I_f increases the system robustness at low AP rates. Our parametric system analysis with simultaneous variations in I_CaL conductance and SR Ca²⁺ pumping rate was performed at 2 extreme settings: no I_f (A) and large I_f (B). The system featuring I_f has smaller areas of no firing and chaotic AP firing. The results are illustrated by images, with the size (5,917 simulations) and the pixel size (0.0025 nS/pF × 0.2 mM/s) being identical to those in Fig. 10A. Simulations for some specific points of interest within the explored parametric space are depicted on the left. g_If, I_f conductance.

Fig. 12.

The range of regulation of spontaneous (Spont.) AP firing rate by P_up substantially shrinks as g_CaL (A) or g_If (B) increases. The curves illustrate the results of our model sensitivity analysis (basal model) for spontaneous AP rate change, with P_up varying from its basal value of 12 mM/s. The respective conductance values are shown at the curves, with 2× and 3× representing their multiples.

Fig. 13.

Our model predicts extreme rate acceleration by PKA activation with cAMP increase (upon phosphodiesterase 3 inhibition with milrinone).

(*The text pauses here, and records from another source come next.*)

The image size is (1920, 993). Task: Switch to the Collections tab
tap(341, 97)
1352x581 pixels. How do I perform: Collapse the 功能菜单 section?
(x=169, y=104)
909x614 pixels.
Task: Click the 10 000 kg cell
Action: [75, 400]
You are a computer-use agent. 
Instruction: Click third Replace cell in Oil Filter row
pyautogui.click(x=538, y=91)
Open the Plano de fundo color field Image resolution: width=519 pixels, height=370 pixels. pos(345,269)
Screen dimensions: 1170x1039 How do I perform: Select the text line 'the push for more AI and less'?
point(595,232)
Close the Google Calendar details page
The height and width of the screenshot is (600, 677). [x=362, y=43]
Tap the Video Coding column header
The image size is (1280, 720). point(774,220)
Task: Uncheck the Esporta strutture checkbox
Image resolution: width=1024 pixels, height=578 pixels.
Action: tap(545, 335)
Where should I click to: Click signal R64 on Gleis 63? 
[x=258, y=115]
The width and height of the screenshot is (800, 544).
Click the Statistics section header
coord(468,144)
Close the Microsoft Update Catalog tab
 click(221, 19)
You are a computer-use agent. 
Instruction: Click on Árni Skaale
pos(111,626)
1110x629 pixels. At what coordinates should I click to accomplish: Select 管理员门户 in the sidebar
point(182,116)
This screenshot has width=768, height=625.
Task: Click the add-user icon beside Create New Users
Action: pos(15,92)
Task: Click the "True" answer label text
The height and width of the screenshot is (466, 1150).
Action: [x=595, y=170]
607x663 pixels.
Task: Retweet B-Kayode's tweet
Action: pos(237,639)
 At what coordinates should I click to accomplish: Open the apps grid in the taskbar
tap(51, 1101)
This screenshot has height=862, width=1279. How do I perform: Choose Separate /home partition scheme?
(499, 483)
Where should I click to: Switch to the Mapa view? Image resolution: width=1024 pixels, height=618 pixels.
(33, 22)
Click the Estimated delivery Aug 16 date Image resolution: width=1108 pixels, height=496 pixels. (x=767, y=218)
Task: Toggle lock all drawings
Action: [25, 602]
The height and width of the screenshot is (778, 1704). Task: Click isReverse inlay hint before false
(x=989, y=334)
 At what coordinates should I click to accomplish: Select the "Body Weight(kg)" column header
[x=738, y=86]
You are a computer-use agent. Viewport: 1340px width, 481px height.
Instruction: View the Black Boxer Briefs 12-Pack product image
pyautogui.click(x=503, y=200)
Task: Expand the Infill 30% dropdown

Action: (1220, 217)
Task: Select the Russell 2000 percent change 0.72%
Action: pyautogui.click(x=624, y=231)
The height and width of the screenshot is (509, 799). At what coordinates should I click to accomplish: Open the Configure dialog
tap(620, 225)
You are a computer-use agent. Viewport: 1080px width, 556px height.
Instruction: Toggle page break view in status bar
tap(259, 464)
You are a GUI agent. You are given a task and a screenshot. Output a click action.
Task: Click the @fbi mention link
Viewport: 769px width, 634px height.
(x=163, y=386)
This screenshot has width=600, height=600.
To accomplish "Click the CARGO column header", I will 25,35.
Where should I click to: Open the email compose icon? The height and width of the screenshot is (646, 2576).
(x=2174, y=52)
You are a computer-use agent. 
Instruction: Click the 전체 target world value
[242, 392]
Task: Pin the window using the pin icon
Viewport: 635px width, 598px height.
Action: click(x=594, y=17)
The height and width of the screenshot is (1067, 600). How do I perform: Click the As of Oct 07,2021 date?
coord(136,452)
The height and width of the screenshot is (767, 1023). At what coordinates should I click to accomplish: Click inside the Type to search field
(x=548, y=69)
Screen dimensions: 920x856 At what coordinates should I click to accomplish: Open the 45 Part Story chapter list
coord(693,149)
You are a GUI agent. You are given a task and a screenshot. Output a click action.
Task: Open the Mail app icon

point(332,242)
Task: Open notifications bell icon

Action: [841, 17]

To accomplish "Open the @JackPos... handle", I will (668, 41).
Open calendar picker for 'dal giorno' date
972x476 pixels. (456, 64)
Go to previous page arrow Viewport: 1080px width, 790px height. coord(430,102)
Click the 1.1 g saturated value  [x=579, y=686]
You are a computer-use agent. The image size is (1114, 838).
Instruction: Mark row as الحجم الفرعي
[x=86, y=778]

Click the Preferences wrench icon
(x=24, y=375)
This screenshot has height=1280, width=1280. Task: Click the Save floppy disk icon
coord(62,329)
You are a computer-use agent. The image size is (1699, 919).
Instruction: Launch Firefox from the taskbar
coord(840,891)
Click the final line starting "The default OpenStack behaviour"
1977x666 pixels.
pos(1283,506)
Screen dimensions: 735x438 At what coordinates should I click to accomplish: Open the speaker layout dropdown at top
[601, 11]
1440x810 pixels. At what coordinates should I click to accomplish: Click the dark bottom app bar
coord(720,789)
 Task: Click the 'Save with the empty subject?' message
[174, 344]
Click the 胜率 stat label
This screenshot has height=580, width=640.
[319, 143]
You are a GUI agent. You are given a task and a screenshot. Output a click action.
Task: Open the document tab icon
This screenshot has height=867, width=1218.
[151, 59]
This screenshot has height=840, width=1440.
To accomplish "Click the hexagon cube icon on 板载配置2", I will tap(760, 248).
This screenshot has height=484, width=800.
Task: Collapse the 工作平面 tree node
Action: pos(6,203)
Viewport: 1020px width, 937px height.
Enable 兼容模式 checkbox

A: finding system solution for the reported milrinone effect (47% basal rate increase) when membrane clock (I_CaL, I_f, and I_Kr) was changed according previously reported experimental data (68) and P_up was graded (“Ca & M clocks,” black box) or when only P_up was graded (“Ca clock only,” black circle) from basal state firing (“Basal”). Model predicts 12.8% rate increase when only membrane clock was changed (“M clock only”). B: simulations illustrating the mechanism of the milrinone effect. Compared are simulated traces of V_m, I_f, I_NCX, j_SRCarel, and Ca_i kinetics for basal state AP firing (“Basal,” dotted lines) vs. respective traces for the milrinone effect (“Milrinone,” solid lines), which is depicted by black box in the plot in A.